IL FMI SMASCHERA IL «TASSA E SPENDI»: 1 EURO DI IMPOSTE ERODE IL 3% DI PIL


«Le tasse che danneggiano di meno la crescita sono quelle sulla proprietà, come l’Imu, mentre le tasse che, se abbassate, favoriscono di più la ripresa e l’occupazione sono quelle sul lavoro», Pier Carlo Padoan, oggi vicedirettore generale dell’Organizzazione per la cooperazione e lo sviluppo economico (Ocse), e prossimamente presidente dell’Istat, è un economista che ha scalato tutti i gradini della carriera internazionale: dalla Banca Mondiale alla Commissione europea e fino alla Banca centrale europea. Ora si appresta a tornare in Italia con un ruolo fondamentale nelle scelte strategiche del governo. Fornire statistiche, serie storiche e analisi di previsione algoverno è proprio uno dei compiti principali dell’Istituto nazionale di statistica. E la tesi di Padoan sulle “tasse buone”che colpiscono il patrimonio immobiliare, rischia di orientare non poco le scelte analitiche dell’Istat e quindi dell’esecutivo in materia di politica economica e fiscale.

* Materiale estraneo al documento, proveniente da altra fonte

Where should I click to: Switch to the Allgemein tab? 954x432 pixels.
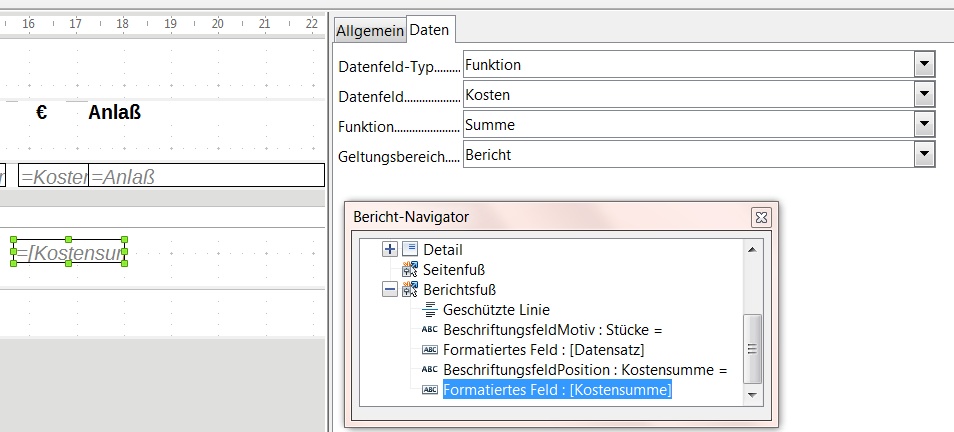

Il problema in Italia non è promuovere quella o questa tassazione, quanto tentare di eliminarne qualcuna purché sia. La realtà è che la teoria si fa sui libri e nelle aule universitarie, mentre in pratica poi è più facile aumentare un’imposta (o le accise, tanto per cambiare), che cercare di ridurle. Così come lo sbandierato esperimento sul taglio del cuneo fiscale sul lavoro, si è rivelato un micidiale boomerang per il governo alle prese con la legge di Stabilità. Si pensava di dare una “scossa” alla crescita e alla ripresa con altisonanti annunci di riduzione del costo del lavoro e aumento delle buste paga. Si è trasformato in un uragano di lamentele riuscendo a mettere incredibilmente d’accordo sindacati e imprenditori. C’è poco o nulla che resta per le imprese e per i dipendenti. Una manciata di euro o poco più per chi guadagna meno di 30mila euro (lordi), l’anno.
Certa è invece la grandinata di micro tasse (locali, regionali, nazionali), che contraggono ulteriormente la già limitata disponibilità delle famiglie, precipitano il Paese in una depressione economica ancora più ampia e spengono qualsiasi barlume di ipotetica ripresa.

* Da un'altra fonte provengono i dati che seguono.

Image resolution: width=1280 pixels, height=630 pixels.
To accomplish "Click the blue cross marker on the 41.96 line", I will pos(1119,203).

Eppure Padoan e compagnia dovrebbero aver letto e studiato l’occasional paper del Fondo monetario internazionale (“Growth Forecast Errors and Fiscal Multipliers”). Un dotto mea culpa del capo economista del Fondo Olivier Blanchard, che insieme a Daniel Leigh, nel gennaio scorso, spiegò come mai ad un aumento della tassazione in periodo di crisi corrispondesse un aumento dell’indebitamento del debito. Nelle 43 pagine dello studio del Fmi, in sostanza, si spiegava che ogni euro di aumento della tassazione riduce la crescita economica di tre euro. Una tesi oggi tanto sbandierata (teoricamente), quanto poco seguita dai governi. Un’analisi impietosa di un errore madornale di approccio. Giusto qualche settimana fa l’ex membro italiano del board della Bce, Lorenzo Bini Smaghi, oggi presidente di Snam Rete Gas, spiegava: «La recente crisi dell’Eurozona ha dimostrato che le misure di austerità sono controproducenti: provocano effetti recessivi che, almeno nel breve periodo», spiegava per il sito Lavoce. info, «tendono a far crescere il debito pubblico, in rapporto al Pil. È una tesi confermata dall’analisi econometrica che mostra come gli aggiustamenti di bilancio siano stati più recessivi del previsto, con moltiplicatori fiscali superiori dell’unità». La conclusione a cui arriva Bini Smaghi è che «i politici europei non sono stupidi perché perseguono l’austerità, ma perseguono l’austerità perché sono stupidi, o detto in modo più diplomatico, hanno una visione ristretta, hanno ignorato le altre alternative a disposizione e alla fine si sono ritrovati con una sola opzione, l’austerità. In altre parole, hanno attuato l’austerità perché non erano rimaste altre scelte». E l’ipertassazione, invece delle riforme vere, sembra appunto ricadere nel novero delle scelte stupide.